Then you have times when you think something is bad for a certian animal and it is the only thing keeping it alive. Like a California Jeep trail that was closed because an endangered frog lived in the Ruts created by the 4X4s. They closed the trails to 4X4s and the frogs went extinct.

It is amazing how our conscience can sometimes glare over the truely "right" thing to do.
 
Spoon:
when you see a shark chomping on a helpless sea-turtle of dugong, do you intervene or let nature take its course? just asking a question because i have seen several of the shark-turtle encounters and i pity the turtle and feel like i should do something instead of nature taking its course.
Can't say I've ever seen it but to my mind it would be a ridiculous thing to do....leave well alone, if only because it's unwise to mess with top order predators like sharks, which have just as much right to a living as you or I. Also, would you intervene in an abbatoir to save a steer from slaughter?
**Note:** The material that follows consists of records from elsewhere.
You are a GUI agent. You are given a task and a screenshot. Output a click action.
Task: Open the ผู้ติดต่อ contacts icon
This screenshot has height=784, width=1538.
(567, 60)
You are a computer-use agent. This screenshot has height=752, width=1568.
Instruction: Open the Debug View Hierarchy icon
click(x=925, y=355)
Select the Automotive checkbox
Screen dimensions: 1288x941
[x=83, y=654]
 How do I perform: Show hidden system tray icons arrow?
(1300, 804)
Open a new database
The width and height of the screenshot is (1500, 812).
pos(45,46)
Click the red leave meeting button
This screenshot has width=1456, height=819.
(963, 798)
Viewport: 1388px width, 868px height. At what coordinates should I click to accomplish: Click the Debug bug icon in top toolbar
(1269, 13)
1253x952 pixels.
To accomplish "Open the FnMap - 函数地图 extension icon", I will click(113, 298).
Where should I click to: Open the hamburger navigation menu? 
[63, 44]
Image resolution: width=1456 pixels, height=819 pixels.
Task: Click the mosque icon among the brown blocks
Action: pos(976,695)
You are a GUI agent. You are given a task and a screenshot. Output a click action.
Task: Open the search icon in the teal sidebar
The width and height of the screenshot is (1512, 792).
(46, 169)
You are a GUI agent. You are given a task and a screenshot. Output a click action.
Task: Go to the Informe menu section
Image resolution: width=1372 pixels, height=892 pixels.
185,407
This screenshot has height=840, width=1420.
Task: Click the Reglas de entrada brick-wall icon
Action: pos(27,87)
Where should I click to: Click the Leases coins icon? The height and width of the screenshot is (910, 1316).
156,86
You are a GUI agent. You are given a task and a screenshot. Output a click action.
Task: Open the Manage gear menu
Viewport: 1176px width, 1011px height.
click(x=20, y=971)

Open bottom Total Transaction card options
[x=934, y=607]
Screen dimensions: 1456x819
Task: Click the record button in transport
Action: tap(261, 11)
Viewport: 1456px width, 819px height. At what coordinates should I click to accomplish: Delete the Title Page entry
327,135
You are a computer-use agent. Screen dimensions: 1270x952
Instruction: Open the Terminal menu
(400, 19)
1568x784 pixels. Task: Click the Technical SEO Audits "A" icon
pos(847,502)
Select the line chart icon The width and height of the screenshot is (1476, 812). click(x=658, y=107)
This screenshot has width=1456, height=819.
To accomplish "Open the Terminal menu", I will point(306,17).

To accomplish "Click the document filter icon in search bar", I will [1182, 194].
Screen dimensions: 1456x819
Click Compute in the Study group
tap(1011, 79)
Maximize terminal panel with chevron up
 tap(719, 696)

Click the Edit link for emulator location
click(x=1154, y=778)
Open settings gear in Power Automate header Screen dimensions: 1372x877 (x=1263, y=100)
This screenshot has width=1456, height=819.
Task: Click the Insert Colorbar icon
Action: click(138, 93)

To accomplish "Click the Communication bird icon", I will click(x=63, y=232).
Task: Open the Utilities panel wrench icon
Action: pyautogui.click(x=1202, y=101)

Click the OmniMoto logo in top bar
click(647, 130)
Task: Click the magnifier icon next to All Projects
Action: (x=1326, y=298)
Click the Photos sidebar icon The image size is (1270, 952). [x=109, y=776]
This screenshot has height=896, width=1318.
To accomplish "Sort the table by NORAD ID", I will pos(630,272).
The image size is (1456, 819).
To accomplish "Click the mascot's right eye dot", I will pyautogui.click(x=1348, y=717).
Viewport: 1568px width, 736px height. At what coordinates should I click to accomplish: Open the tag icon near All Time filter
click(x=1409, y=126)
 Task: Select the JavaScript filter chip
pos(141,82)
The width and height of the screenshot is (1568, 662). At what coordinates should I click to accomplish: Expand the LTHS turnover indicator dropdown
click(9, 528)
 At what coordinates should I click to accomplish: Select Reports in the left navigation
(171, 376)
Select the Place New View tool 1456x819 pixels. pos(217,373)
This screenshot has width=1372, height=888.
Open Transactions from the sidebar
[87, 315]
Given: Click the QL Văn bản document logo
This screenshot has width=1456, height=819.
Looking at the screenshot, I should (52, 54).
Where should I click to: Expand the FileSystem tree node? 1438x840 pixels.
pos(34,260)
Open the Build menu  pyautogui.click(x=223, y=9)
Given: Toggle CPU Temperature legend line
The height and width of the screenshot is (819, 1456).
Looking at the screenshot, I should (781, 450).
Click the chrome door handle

But on a more practical level - beached whale rescues? We have a lot of whale strandings here in Tasmania, due to both geographical location and beach morphology and most years there will be small strandings of pilot whales and often big strandings, involving a hundred individuals or more.

When this occurs, a well-oiled machine swings into action, the State Govt send out Wildlife Officers, mobilise volunteers and they all spend the next three or four days in some place at the back end of beyond, manhandling whales, keeping them wet and generally prolonging the agony; maybe 10% of the individuals are refloated, often only to restrand and die a few miles up the coast.

I have to ask myself why? Pilot whales are not endangered and they have been doing this for thousands of years, (to the extent that one surf beach locally is known locally aas the Bone Yard, in recognition of the skeletal debris which turns up after a big storm),. it's a natural event, with cases even found in the fossil record. The rescues, which usually fail, cost thousands of tax payer $s to stage and in my book, it's unwarranted interference in a natural process.

Personally, I'd condone euthanasing stranded whales to save them a lingering death but nothing I've seen of whale rescues convinces me that it is wise at the level of animal welfare nor ethically, in terms of unwarranted interference with a natuaral process, in which there are both winners and losers.

Unfortunately, the Bambi Brigade carry such influence that these matters can't even be discussed.